*Task item*
Please reproduce the line containing "Click the blue Tint color circle" and every line after it in the records below, exactly and with nothing else.

Recorded data
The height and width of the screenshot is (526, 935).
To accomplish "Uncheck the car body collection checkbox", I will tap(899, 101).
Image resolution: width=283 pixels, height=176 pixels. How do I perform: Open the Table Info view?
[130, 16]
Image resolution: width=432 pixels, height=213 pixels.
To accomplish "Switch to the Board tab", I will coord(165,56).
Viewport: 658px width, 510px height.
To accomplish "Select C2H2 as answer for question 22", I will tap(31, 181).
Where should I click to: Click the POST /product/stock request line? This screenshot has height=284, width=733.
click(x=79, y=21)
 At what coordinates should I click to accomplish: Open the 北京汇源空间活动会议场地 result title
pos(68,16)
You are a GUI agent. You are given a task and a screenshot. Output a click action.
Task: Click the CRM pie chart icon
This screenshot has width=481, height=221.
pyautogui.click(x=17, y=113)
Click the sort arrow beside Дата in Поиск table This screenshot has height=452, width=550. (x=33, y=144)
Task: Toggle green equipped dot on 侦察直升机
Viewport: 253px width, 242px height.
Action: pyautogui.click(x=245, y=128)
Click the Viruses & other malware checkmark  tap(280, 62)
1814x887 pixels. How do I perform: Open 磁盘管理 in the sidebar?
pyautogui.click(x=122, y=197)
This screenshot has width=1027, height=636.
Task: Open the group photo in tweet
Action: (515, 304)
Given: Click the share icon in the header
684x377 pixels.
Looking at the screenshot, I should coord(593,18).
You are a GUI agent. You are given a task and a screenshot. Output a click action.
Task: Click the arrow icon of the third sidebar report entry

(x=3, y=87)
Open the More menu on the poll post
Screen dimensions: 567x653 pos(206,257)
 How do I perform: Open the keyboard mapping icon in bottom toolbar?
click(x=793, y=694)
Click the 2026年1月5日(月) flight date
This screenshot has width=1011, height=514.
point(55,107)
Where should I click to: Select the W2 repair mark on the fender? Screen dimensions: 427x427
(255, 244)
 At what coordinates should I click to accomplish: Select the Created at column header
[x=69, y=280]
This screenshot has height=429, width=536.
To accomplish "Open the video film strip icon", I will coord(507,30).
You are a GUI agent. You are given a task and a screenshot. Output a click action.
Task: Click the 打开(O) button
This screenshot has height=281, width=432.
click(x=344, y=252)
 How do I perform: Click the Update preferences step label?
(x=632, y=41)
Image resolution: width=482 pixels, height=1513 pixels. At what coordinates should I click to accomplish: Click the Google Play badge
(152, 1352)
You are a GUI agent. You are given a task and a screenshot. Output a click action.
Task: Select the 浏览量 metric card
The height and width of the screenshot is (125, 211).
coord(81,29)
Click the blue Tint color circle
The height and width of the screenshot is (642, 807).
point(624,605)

*Your solution*
Click the blue Tint color circle
The height and width of the screenshot is (642, 807).
point(624,605)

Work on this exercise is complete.